Sunday, April 24, 2011

Chest Pain....Is it real???

I started having chest pain off and on all day today.  It is worse with any exertion.  Not so many palpitations as the chest tightness that radiates up into my throat and jaw.  Will I be doing the wrong thing if I go to the ER?  I feel tired is the only other thing.  What on earth is my problem.  I did make it to Easter Dinner with my mom and dad and sister, Cindy.  Plus all of our families.  It was a huge,nice gathering. It's so strange that now my mom and dad are together at almost every event.  I really didn't want to go with out my husband , Joe, who is working today.  There is a lot of B& E's happening throughout the county. (Breaking & Entering)  Some one or maybe even a few are breaking in to people's homes and taking their guns and also new baby calves straight from the pastures.  What is wrong with people?  I don't understand at all.  Calves are going for very high market prices at the sale barns.  As for the guns, don't know what that is all about.  The first thing I think of is drug involvement of some kind.  People who own guns and have many calves or who's cows are calving at this particular time .  It is the season of baby calves.  People need to be
 vigolent (sp?) about watching for strange vehicles and strange people in general.  Sorry , I got off the topic of me having chest pain.  If I set and do absolutely nothing then I do not experience the pain as bad.  The words of Dr.
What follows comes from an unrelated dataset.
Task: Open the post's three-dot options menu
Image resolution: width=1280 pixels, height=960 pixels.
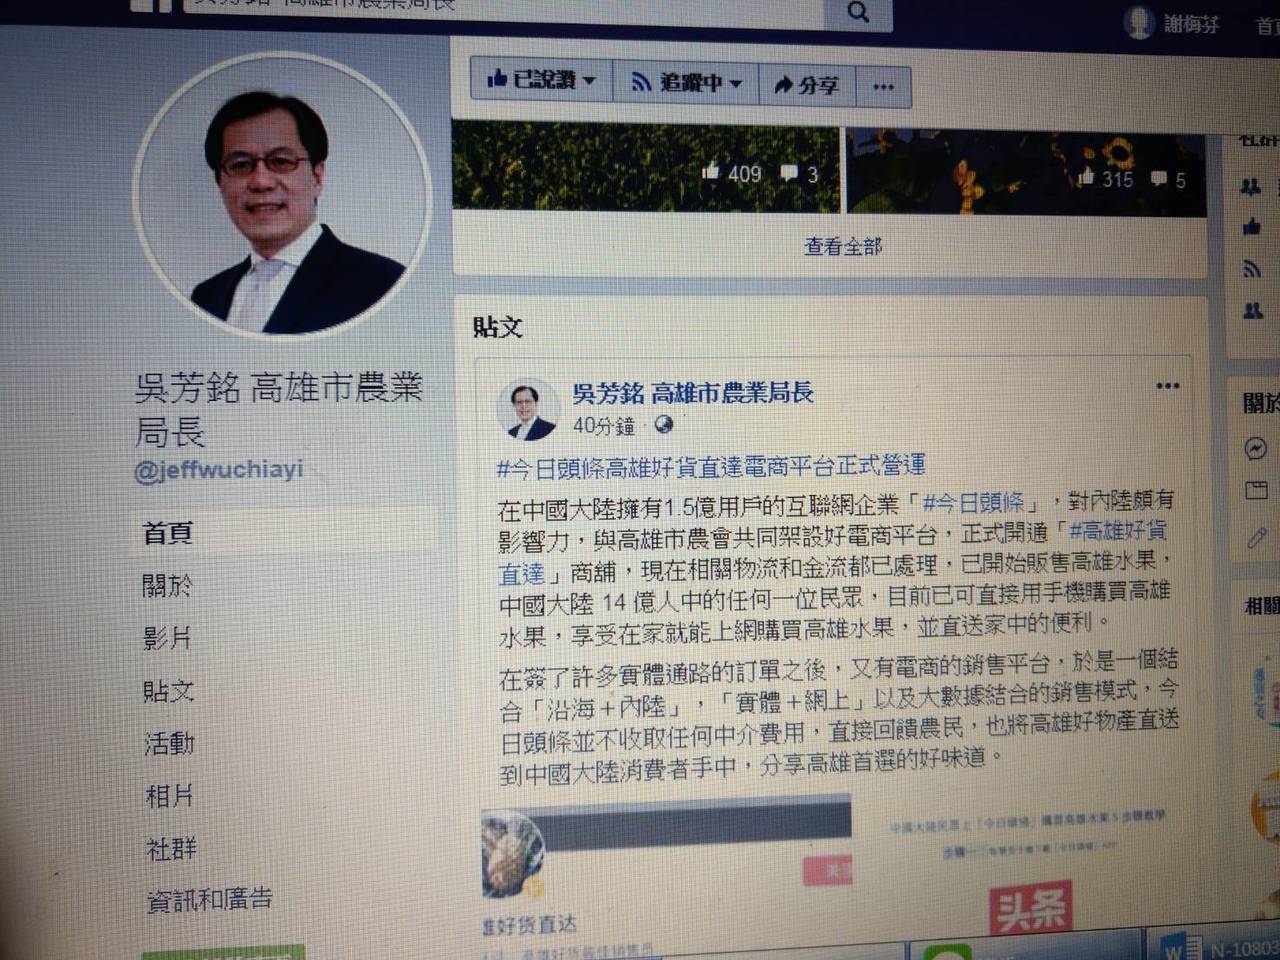Action: 1167,385
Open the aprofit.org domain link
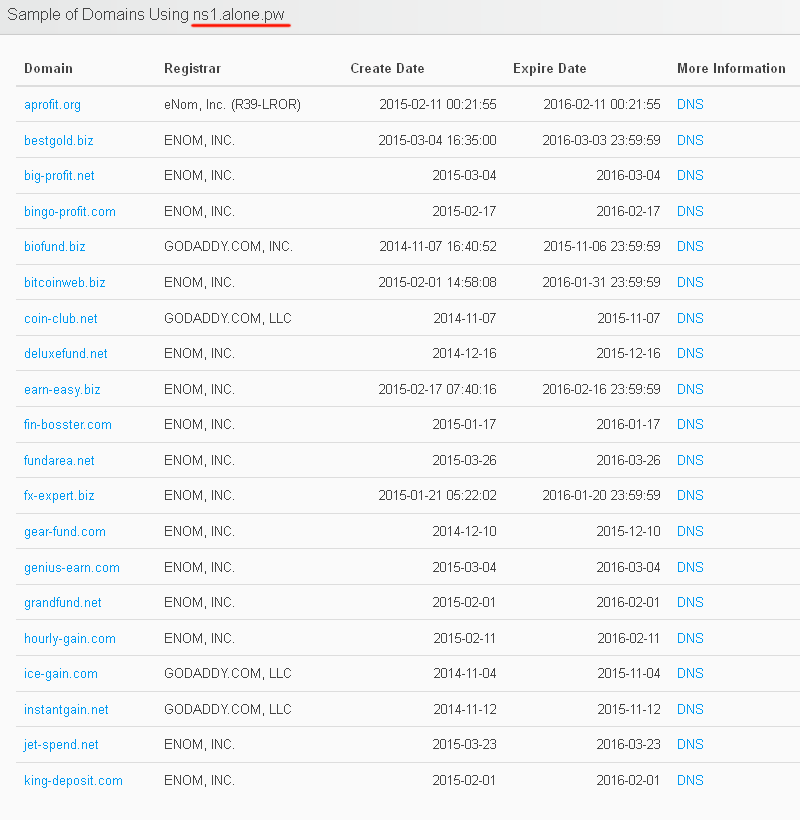The width and height of the screenshot is (800, 820). [x=52, y=104]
Richard's keep blaring in my ears....You Will Die Of A Heart Attack!  You have cheated death more than you have had a right to.  You have missed the bullet to many times to count.  I don't want to die.  I'm not ready to die...I don't know whether I should take these pains seriously or not.  I know the routine.  It would mean hospitalization and drawing of blood every 6-8 hours!  I Do NOT want to go through that again.  I have seen the inside of hospitals more times than I ever care to remember.  I haven't had any pseudoephedrine or laxatives since Friday.  All of that should be out of my system by now!!! Or so you would think! Right???  Well I must run for now....Pam

1 comment:

  1. I hope you are okay. I don't like to go to the ER either. Is someone home with you, just in case? I hope you had a good Easter and I hope you plan to get checked out tomorrow if you didn't today.